- **REQUIREMENT**:
All lines below between the line with "Viewport: 1235px width, 606px height." and the line with "the route 10", including both, must be copied exactly, and the pictures must be omitted.

- **GIVEN RECORDS**:

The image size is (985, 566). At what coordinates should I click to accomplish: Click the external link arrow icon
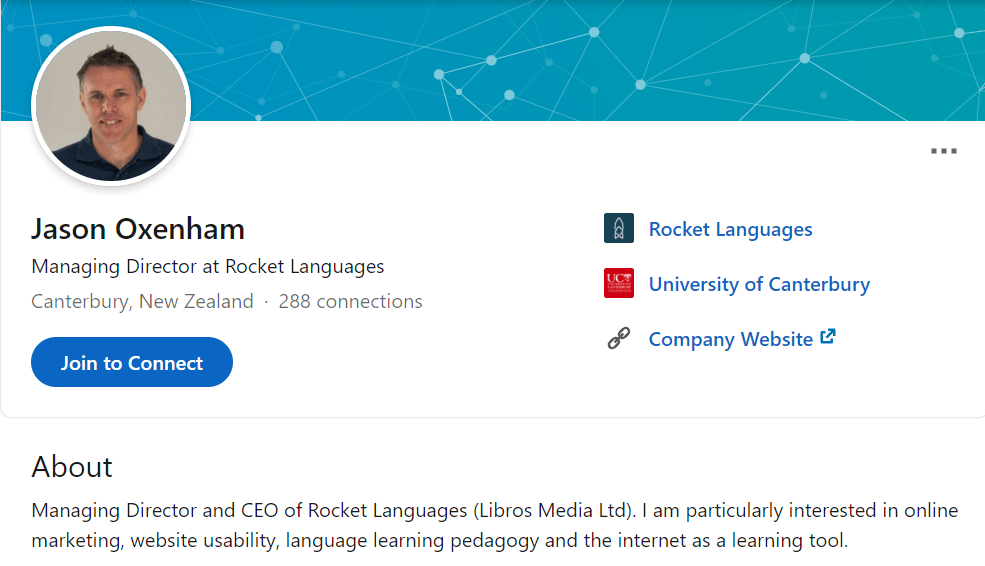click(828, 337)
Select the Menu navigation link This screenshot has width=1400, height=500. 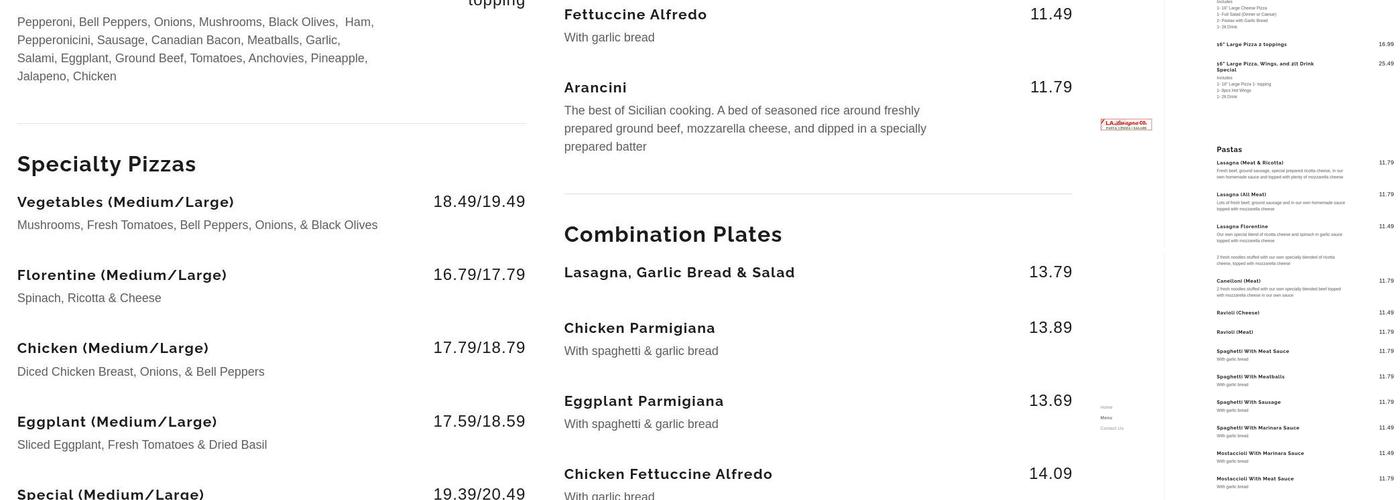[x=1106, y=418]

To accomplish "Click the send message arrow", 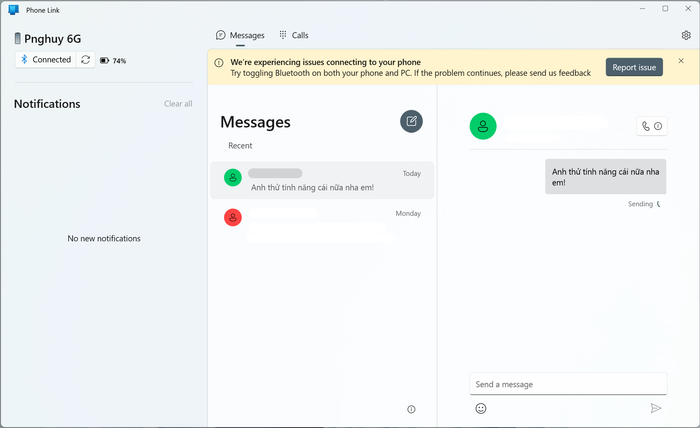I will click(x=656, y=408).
==
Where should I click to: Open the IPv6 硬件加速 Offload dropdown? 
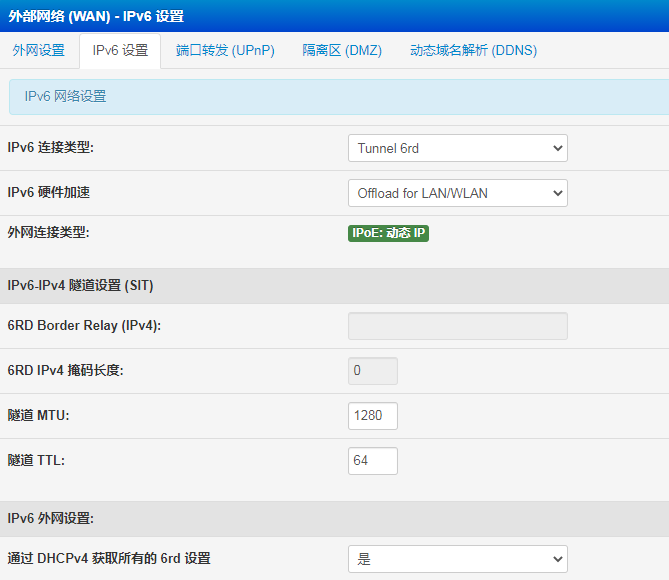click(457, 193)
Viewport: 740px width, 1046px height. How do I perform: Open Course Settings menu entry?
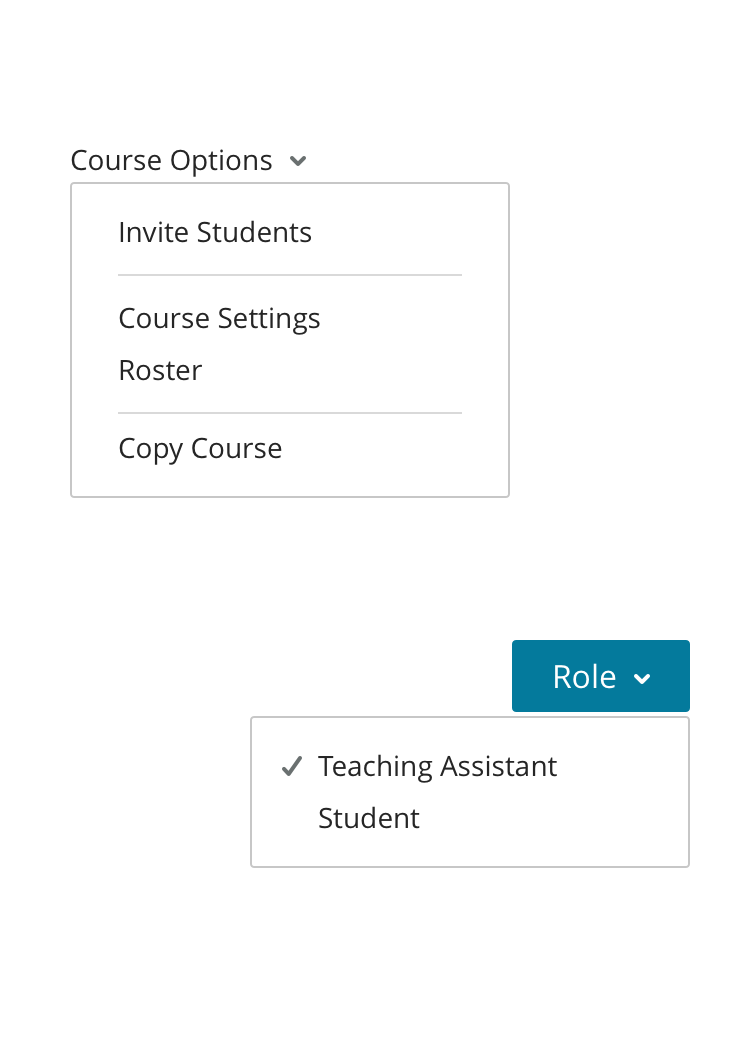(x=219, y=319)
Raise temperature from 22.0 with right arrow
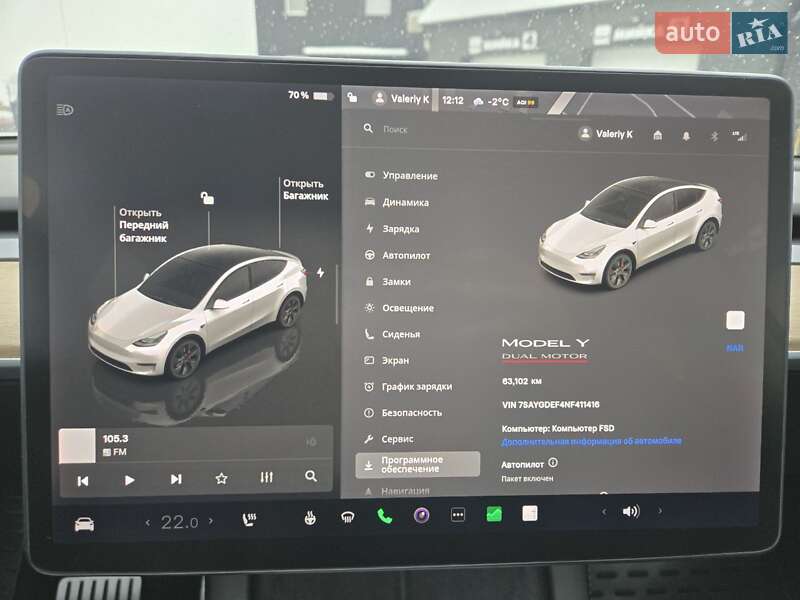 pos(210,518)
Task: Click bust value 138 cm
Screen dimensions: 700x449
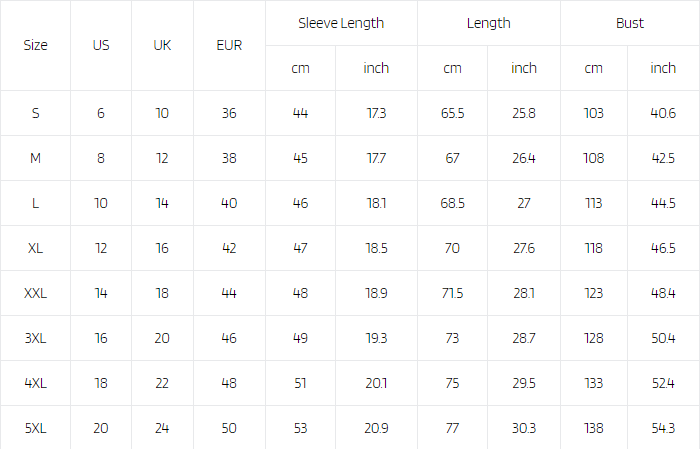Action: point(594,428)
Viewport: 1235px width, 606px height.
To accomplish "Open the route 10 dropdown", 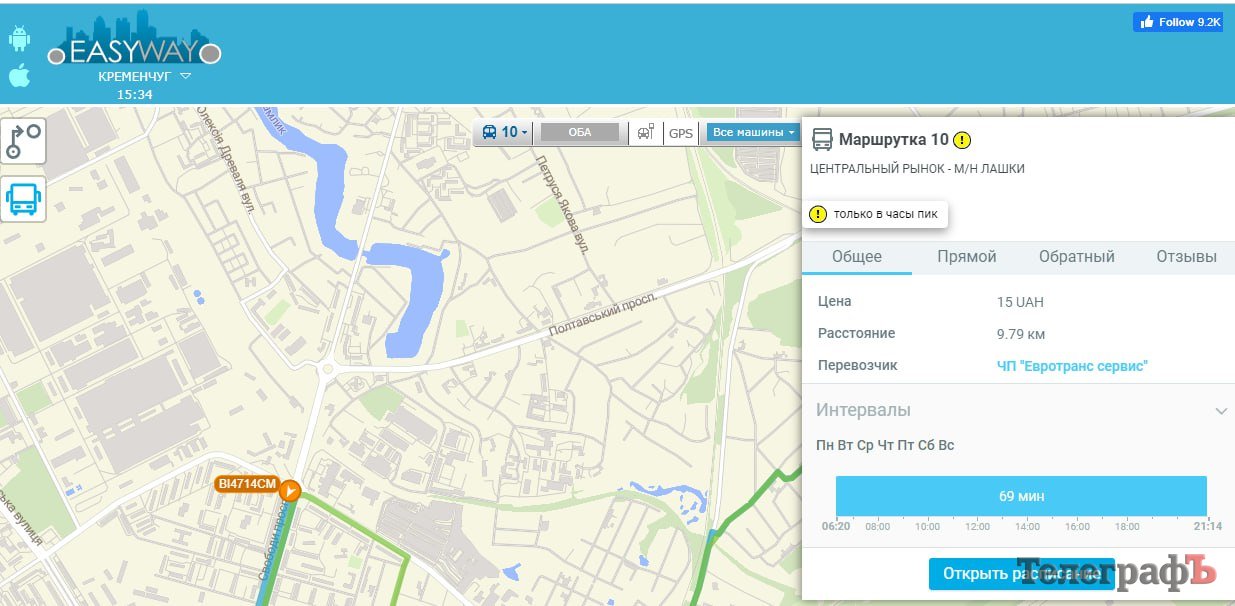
* * *
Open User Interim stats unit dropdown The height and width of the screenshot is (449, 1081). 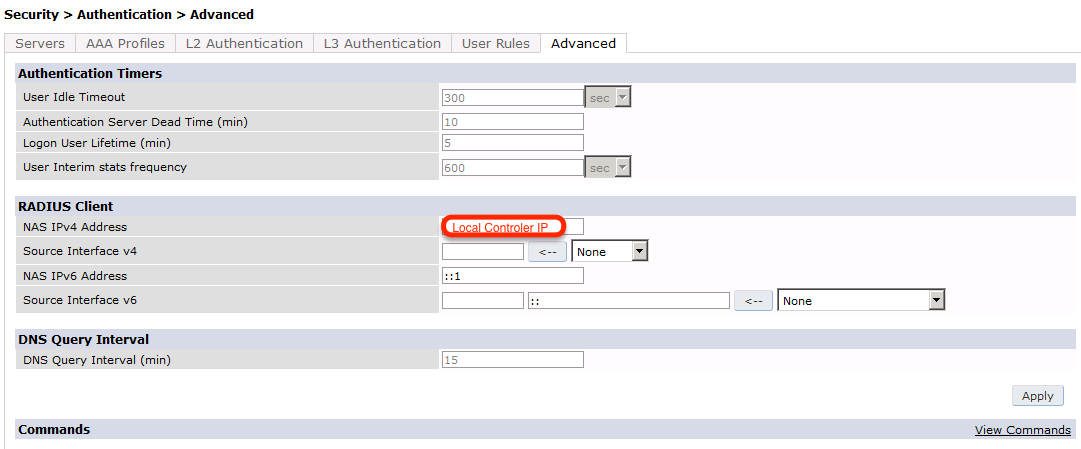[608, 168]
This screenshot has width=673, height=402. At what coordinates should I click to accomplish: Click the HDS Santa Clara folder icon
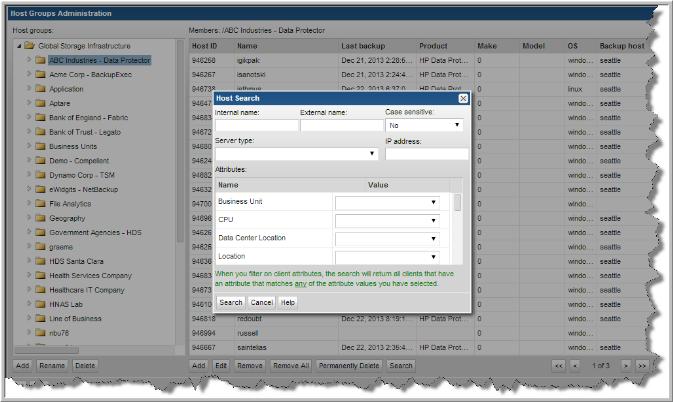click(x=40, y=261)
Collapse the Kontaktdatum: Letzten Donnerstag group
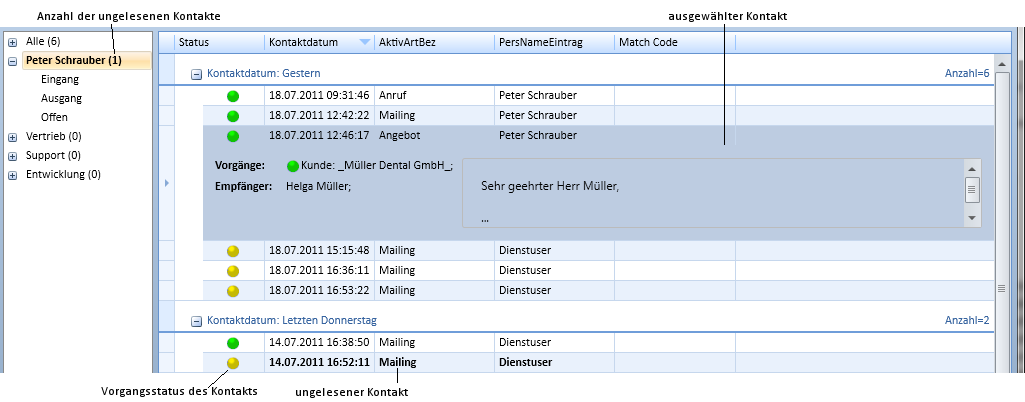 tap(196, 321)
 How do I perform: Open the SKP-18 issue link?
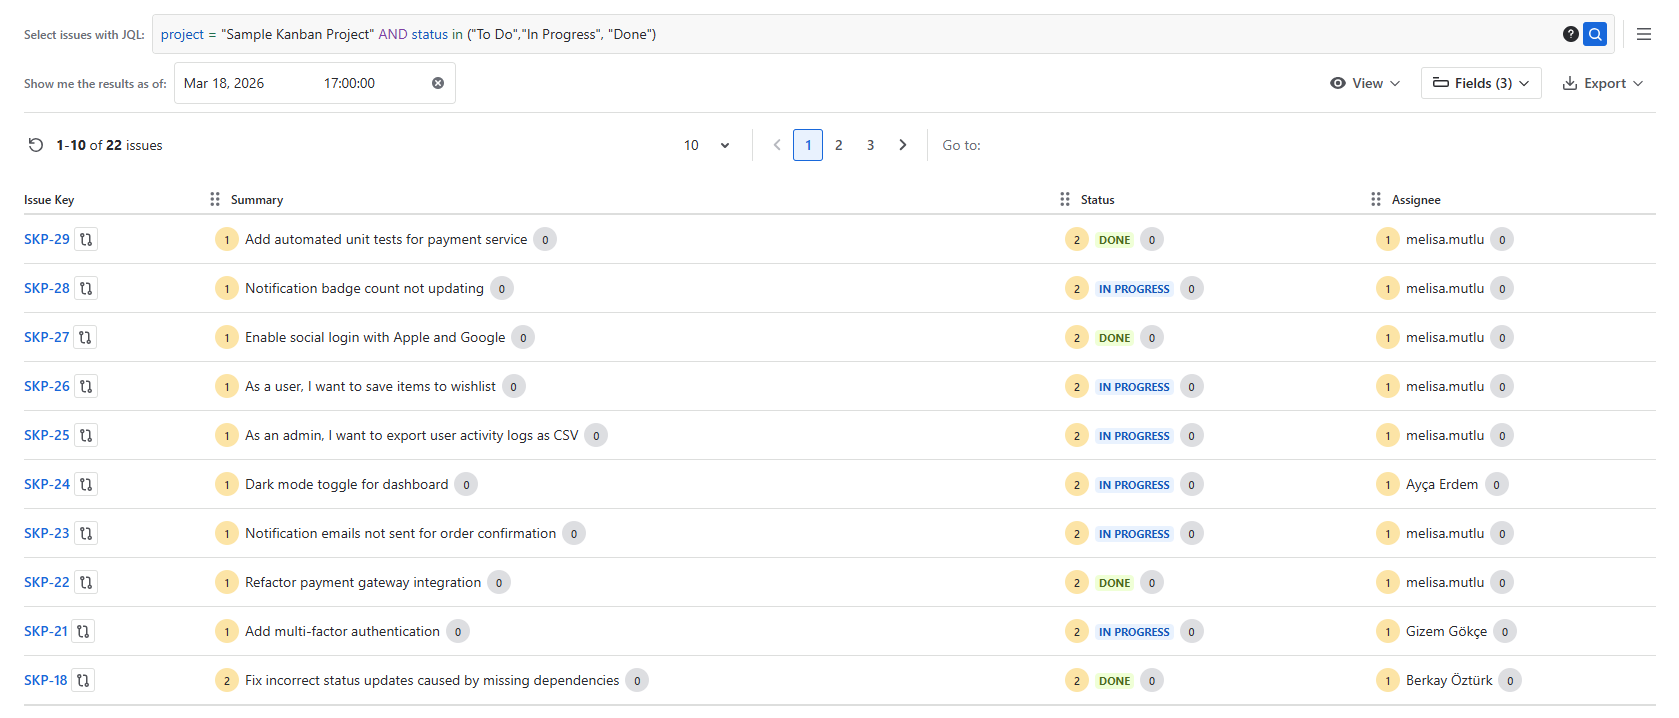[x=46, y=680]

- **OUTPUT FOR THIS EXERCISE**:
Viewport: 1235px width, 606px height.
To accomplish "Open the route 10 dropdown", 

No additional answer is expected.